-- INSTRUCTION --
Rewrite every line of the rows below as a Markdown table with the columns Index and Line, numbering the lines in order and leaving out blank ones.

-- RECORDS SHOWN --
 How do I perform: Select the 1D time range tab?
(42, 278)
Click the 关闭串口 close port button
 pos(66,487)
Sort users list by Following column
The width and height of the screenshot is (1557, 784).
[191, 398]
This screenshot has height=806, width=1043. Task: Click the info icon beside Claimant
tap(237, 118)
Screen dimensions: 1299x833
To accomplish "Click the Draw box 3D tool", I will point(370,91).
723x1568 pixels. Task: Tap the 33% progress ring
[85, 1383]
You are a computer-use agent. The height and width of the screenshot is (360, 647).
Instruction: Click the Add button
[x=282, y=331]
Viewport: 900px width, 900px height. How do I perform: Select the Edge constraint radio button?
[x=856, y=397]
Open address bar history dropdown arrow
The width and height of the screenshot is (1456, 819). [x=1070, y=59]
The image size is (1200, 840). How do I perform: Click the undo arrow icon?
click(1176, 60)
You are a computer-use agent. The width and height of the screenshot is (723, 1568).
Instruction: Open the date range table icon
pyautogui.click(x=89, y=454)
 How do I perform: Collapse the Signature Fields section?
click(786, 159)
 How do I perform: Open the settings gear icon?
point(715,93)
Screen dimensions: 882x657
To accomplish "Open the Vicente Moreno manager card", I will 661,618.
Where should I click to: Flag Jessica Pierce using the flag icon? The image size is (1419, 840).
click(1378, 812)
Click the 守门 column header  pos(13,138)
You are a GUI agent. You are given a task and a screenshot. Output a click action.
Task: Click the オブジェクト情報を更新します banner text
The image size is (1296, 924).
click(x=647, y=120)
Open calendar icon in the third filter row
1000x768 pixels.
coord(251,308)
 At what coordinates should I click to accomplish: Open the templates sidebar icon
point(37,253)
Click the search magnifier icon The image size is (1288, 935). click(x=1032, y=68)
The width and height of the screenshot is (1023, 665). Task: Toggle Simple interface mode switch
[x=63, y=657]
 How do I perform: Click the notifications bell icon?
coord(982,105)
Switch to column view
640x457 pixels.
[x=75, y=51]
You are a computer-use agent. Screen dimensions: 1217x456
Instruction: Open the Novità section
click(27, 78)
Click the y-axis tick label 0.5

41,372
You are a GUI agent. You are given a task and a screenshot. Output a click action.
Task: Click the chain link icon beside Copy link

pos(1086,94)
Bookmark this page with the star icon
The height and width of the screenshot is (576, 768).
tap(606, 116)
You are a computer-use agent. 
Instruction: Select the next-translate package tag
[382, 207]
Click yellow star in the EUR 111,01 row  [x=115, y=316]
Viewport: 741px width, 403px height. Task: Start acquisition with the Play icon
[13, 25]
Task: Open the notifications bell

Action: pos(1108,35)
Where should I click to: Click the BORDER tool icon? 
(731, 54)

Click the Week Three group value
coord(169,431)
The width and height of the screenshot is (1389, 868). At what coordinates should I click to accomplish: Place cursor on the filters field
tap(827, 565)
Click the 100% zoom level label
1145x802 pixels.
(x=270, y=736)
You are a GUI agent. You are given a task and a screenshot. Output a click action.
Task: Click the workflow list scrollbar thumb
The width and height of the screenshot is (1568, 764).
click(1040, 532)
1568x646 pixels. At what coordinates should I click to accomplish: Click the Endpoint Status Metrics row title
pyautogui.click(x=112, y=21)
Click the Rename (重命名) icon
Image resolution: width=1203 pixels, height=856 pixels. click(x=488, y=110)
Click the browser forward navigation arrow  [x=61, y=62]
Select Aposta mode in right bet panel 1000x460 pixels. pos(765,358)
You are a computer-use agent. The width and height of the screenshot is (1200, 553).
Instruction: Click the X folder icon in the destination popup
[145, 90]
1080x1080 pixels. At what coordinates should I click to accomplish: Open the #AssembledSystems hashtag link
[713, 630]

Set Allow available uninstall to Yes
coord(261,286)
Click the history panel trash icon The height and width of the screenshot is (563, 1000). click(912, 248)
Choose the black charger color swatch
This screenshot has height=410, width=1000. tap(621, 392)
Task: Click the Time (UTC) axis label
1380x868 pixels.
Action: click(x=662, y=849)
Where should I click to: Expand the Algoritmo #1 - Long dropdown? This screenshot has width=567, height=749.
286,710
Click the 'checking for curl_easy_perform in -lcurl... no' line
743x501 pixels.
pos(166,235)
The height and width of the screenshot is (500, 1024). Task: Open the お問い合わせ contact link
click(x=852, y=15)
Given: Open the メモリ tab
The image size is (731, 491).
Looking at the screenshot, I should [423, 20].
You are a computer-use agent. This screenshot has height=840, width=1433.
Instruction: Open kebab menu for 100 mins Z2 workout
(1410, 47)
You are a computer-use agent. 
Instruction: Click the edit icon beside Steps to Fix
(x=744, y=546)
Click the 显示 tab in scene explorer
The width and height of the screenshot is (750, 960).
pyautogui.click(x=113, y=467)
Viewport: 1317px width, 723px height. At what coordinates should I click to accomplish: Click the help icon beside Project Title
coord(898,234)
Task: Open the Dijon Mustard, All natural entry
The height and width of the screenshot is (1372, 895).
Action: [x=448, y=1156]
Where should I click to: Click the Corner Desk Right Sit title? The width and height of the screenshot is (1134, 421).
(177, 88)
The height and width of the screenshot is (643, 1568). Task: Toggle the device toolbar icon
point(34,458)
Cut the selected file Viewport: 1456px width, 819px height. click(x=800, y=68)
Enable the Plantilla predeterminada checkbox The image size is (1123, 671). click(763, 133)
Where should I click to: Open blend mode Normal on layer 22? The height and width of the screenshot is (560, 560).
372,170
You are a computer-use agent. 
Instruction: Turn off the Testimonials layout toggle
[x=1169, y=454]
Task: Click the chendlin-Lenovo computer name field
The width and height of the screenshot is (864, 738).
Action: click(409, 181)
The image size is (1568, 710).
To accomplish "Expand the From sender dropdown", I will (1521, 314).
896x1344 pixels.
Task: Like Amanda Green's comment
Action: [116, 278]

-- OUTPUT FOR THIS EXERCISE --
| Index | Line |
|---|---|
| 1 |  How do I perform: Select the 1D time range tab? |
| 2 | (42, 278) |
| 3 | Click the 关闭串口 close port button |
| 4 |  pos(66,487) |
| 5 | Sort users list by Following column |
| 6 | The width and height of the screenshot is (1557, 784). |
| 7 | [191, 398] |
| 8 | This screenshot has height=806, width=1043. Task: Click the info icon beside Claimant |
| 9 | tap(237, 118) |
| 10 | Screen dimensions: 1299x833 |
| 11 | To accomplish "Click the Draw box 3D tool", I will point(370,91). |
| 12 | 723x1568 pixels. Task: Tap the 33% progress ring |
| 13 | [85, 1383] |
| 14 | You are a computer-use agent. The height and width of the screenshot is (360, 647). |
| 15 | Instruction: Click the Add button |
| 16 | [x=282, y=331] |
| 17 | Viewport: 900px width, 900px height. How do I perform: Select the Edge constraint radio button? |
| 18 | [x=856, y=397] |
| 19 | Open address bar history dropdown arrow |
| 20 | The width and height of the screenshot is (1456, 819). [x=1070, y=59] |
| 21 | The image size is (1200, 840). How do I perform: Click the undo arrow icon? |
| 22 | click(1176, 60) |
| 23 | You are a computer-use agent. The width and height of the screenshot is (723, 1568). |
| 24 | Instruction: Open the date range table icon |
| 25 | pyautogui.click(x=89, y=454) |
| 26 |  How do I perform: Collapse the Signature Fields section? |
| 27 | click(786, 159) |
| 28 |  How do I perform: Open the settings gear icon? |
| 29 | point(715,93) |
| 30 | Screen dimensions: 882x657 |
| 31 | To accomplish "Open the Vicente Moreno manager card", I will 661,618. |
| 32 | Where should I click to: Flag Jessica Pierce using the flag icon? The image size is (1419, 840). |
| 33 | click(1378, 812) |
| 34 | Click the 守门 column header  pos(13,138) |
| 35 | You are a GUI agent. You are given a task and a screenshot. Output a click action. |
| 36 | Task: Click the オブジェクト情報を更新します banner text |
| 37 | The image size is (1296, 924). |
| 38 | click(x=647, y=120) |
| 39 | Open calendar icon in the third filter row |
| 40 | 1000x768 pixels. |
| 41 | coord(251,308) |
| 42 |  At what coordinates should I click to accomplish: Open the templates sidebar icon |
| 43 | point(37,253) |
| 44 | Click the search magnifier icon The image size is (1288, 935). click(x=1032, y=68) |
| 45 | The width and height of the screenshot is (1023, 665). Task: Toggle Simple interface mode switch |
| 46 | [x=63, y=657] |
| 47 |  How do I perform: Click the notifications bell icon? |
| 48 | coord(982,105) |
| 49 | Switch to column view |
| 50 | 640x457 pixels. |
| 51 | [x=75, y=51] |
| 52 | You are a computer-use agent. Screen dimensions: 1217x456 |
| 53 | Instruction: Open the Novità section |
| 54 | click(27, 78) |
| 55 | Click the y-axis tick label 0.5 |
| 56 | 41,372 |
| 57 | You are a GUI agent. You are given a task and a screenshot. Output a click action. |
| 58 | Task: Click the chain link icon beside Copy link |
| 59 | pos(1086,94) |
| 60 | Bookmark this page with the star icon |
| 61 | The height and width of the screenshot is (576, 768). |
| 62 | tap(606, 116) |
| 63 | You are a computer-use agent.  |
| 64 | Instruction: Select the next-translate package tag |
| 65 | [382, 207] |
| 66 | Click yellow star in the EUR 111,01 row  [x=115, y=316] |
| 67 | Viewport: 741px width, 403px height. Task: Start acquisition with the Play icon |
| 68 | [13, 25] |
| 69 | Task: Open the notifications bell |
| 70 | Action: pos(1108,35) |
| 71 | Where should I click to: Click the BORDER tool icon?  |
| 72 | (731, 54) |
| 73 | Click the Week Three group value |
| 74 | coord(169,431) |
| 75 | The width and height of the screenshot is (1389, 868). At what coordinates should I click to accomplish: Place cursor on the filters field |
| 76 | tap(827, 565) |
| 77 | Click the 100% zoom level label |
| 78 | 1145x802 pixels. |
| 79 | (x=270, y=736) |
| 80 | You are a GUI agent. You are given a task and a screenshot. Output a click action. |
| 81 | Task: Click the workflow list scrollbar thumb |
| 82 | The width and height of the screenshot is (1568, 764). |
| 83 | click(1040, 532) |
| 84 | 1568x646 pixels. At what coordinates should I click to accomplish: Click the Endpoint Status Metrics row title |
| 85 | pyautogui.click(x=112, y=21) |
| 86 | Click the Rename (重命名) icon |
| 87 | Image resolution: width=1203 pixels, height=856 pixels. click(x=488, y=110) |
| 88 | Click the browser forward navigation arrow  [x=61, y=62] |
| 89 | Select Aposta mode in right bet panel 1000x460 pixels. pos(765,358) |
| 90 | You are a computer-use agent. The width and height of the screenshot is (1200, 553). |
| 91 | Instruction: Click the X folder icon in the destination popup |
| 92 | [145, 90] |
| 93 | 1080x1080 pixels. At what coordinates should I click to accomplish: Open the #AssembledSystems hashtag link |
| 94 | [713, 630] |
| 95 | Set Allow available uninstall to Yes |
| 96 | coord(261,286) |
| 97 | Click the history panel trash icon The height and width of the screenshot is (563, 1000). click(912, 248) |
| 98 | Choose the black charger color swatch |
| 99 | This screenshot has height=410, width=1000. tap(621, 392) |
| 100 | Task: Click the Time (UTC) axis label |
| 101 | 1380x868 pixels. |
| 102 | Action: click(x=662, y=849) |
| 103 | Where should I click to: Expand the Algoritmo #1 - Long dropdown? This screenshot has width=567, height=749. |
| 104 | 286,710 |
| 105 | Click the 'checking for curl_easy_perform in -lcurl... no' line |
| 106 | 743x501 pixels. |
| 107 | pos(166,235) |
| 108 | The height and width of the screenshot is (500, 1024). Task: Open the お問い合わせ contact link |
| 109 | click(x=852, y=15) |
| 110 | Given: Open the メモリ tab |
| 111 | The image size is (731, 491). |
| 112 | Looking at the screenshot, I should [423, 20]. |
| 113 | You are a computer-use agent. This screenshot has height=840, width=1433. |
| 114 | Instruction: Open kebab menu for 100 mins Z2 workout |
| 115 | (1410, 47) |
| 116 | You are a computer-use agent.  |
| 117 | Instruction: Click the edit icon beside Steps to Fix |
| 118 | (x=744, y=546) |
| 119 | Click the 显示 tab in scene explorer |
| 120 | The width and height of the screenshot is (750, 960). |
| 121 | pyautogui.click(x=113, y=467) |
| 122 | Viewport: 1317px width, 723px height. At what coordinates should I click to accomplish: Click the help icon beside Project Title |
| 123 | coord(898,234) |
| 124 | Task: Open the Dijon Mustard, All natural entry |
| 125 | The height and width of the screenshot is (1372, 895). |
| 126 | Action: [x=448, y=1156] |
| 127 | Where should I click to: Click the Corner Desk Right Sit title? The width and height of the screenshot is (1134, 421). |
| 128 | (177, 88) |
| 129 | The height and width of the screenshot is (643, 1568). Task: Toggle the device toolbar icon |
| 130 | point(34,458) |
| 131 | Cut the selected file Viewport: 1456px width, 819px height. click(x=800, y=68) |
| 132 | Enable the Plantilla predeterminada checkbox The image size is (1123, 671). click(763, 133) |
| 133 | Where should I click to: Open blend mode Normal on layer 22? The height and width of the screenshot is (560, 560). |
| 134 | 372,170 |
| 135 | You are a computer-use agent.  |
| 136 | Instruction: Turn off the Testimonials layout toggle |
| 137 | [x=1169, y=454] |
| 138 | Task: Click the chendlin-Lenovo computer name field |
| 139 | The width and height of the screenshot is (864, 738). |
| 140 | Action: click(409, 181) |
| 141 | The image size is (1568, 710). |
| 142 | To accomplish "Expand the From sender dropdown", I will (1521, 314). |
| 143 | 896x1344 pixels. |
| 144 | Task: Like Amanda Green's comment |
| 145 | Action: [116, 278] |